Records from a data source:
<<<<

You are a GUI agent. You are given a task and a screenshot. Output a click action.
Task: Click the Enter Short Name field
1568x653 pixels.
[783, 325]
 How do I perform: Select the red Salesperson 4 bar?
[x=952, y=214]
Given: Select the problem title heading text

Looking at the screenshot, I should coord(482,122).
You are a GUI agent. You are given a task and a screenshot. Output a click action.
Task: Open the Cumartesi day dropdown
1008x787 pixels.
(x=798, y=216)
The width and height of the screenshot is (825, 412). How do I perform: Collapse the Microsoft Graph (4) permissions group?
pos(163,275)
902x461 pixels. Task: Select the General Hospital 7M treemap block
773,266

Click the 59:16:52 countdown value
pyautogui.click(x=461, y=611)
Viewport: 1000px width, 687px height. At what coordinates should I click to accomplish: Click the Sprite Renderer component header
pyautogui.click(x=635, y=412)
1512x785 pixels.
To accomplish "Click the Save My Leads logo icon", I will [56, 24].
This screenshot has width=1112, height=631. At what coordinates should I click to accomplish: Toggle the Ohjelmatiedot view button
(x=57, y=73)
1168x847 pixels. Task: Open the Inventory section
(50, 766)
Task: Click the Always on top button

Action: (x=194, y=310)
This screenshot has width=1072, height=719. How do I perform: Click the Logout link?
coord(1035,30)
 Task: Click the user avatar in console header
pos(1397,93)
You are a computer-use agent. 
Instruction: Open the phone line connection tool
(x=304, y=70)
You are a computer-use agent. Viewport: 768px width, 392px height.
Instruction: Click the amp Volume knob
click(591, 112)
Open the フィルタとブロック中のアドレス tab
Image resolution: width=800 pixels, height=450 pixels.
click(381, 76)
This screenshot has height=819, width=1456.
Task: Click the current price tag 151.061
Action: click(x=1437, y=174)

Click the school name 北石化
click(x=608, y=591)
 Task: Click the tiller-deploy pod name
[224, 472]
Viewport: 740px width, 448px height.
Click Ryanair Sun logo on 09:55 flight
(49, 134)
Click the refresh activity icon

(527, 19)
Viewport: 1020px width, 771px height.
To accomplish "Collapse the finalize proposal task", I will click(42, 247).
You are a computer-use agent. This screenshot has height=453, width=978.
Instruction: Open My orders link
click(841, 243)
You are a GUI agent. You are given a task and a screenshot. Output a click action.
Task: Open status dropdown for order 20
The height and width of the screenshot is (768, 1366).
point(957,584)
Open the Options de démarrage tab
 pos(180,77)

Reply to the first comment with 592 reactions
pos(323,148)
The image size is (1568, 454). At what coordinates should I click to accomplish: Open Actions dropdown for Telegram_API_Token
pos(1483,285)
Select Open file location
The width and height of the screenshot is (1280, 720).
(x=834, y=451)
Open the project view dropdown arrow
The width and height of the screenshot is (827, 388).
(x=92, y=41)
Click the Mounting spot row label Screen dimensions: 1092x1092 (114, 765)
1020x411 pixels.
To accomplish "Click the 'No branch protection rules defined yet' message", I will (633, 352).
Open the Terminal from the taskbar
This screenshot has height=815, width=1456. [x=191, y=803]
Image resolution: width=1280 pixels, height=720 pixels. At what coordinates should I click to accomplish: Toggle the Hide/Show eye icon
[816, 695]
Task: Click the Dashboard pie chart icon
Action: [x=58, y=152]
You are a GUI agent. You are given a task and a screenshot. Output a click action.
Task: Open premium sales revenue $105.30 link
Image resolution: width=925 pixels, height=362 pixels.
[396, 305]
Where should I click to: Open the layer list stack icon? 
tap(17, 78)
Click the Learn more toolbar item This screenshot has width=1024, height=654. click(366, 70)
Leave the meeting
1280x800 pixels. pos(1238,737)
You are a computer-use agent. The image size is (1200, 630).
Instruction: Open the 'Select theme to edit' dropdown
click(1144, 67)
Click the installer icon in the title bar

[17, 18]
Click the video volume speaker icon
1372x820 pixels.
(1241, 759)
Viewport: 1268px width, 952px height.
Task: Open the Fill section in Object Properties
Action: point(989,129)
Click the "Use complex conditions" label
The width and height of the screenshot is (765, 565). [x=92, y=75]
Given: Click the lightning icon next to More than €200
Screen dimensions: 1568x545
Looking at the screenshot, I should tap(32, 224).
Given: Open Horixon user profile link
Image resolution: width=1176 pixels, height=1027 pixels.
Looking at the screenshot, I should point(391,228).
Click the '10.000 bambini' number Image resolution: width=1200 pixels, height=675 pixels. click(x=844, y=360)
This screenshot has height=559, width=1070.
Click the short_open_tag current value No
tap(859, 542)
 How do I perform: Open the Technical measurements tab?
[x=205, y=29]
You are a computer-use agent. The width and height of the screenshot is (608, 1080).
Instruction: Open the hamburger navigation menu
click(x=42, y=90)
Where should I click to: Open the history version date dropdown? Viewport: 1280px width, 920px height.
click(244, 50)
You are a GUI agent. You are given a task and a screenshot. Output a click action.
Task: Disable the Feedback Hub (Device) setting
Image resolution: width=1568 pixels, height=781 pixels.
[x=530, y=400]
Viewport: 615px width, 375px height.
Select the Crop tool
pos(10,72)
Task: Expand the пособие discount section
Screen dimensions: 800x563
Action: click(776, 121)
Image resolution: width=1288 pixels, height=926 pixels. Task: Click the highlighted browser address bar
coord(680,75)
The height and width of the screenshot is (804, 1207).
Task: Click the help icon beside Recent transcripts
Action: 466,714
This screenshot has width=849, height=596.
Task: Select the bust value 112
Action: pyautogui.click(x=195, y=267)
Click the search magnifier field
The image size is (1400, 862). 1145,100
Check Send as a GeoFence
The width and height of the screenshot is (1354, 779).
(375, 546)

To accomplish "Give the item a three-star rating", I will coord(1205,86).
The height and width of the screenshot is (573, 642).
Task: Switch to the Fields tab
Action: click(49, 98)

>>>>

→ What you have to do: Write out the lines of the material above exactly, from the line containing "Given: Open Horixon user profile link" up to and including the line containing "The image size is (1400, 862). 1145,100".

→ The solution:
Given: Open Horixon user profile link
Image resolution: width=1176 pixels, height=1027 pixels.
Looking at the screenshot, I should point(391,228).
Click the '10.000 bambini' number Image resolution: width=1200 pixels, height=675 pixels. click(x=844, y=360)
This screenshot has height=559, width=1070.
Click the short_open_tag current value No
tap(859, 542)
 How do I perform: Open the Technical measurements tab?
[x=205, y=29]
You are a computer-use agent. The width and height of the screenshot is (608, 1080).
Instruction: Open the hamburger navigation menu
click(x=42, y=90)
Where should I click to: Open the history version date dropdown? Viewport: 1280px width, 920px height.
click(244, 50)
You are a GUI agent. You are given a task and a screenshot. Output a click action.
Task: Disable the Feedback Hub (Device) setting
Image resolution: width=1568 pixels, height=781 pixels.
[x=530, y=400]
Viewport: 615px width, 375px height.
Select the Crop tool
pos(10,72)
Task: Expand the пособие discount section
Screen dimensions: 800x563
Action: click(776, 121)
Image resolution: width=1288 pixels, height=926 pixels. Task: Click the highlighted browser address bar
coord(680,75)
The height and width of the screenshot is (804, 1207).
Task: Click the help icon beside Recent transcripts
Action: 466,714
This screenshot has width=849, height=596.
Task: Select the bust value 112
Action: pyautogui.click(x=195, y=267)
Click the search magnifier field
The image size is (1400, 862). 1145,100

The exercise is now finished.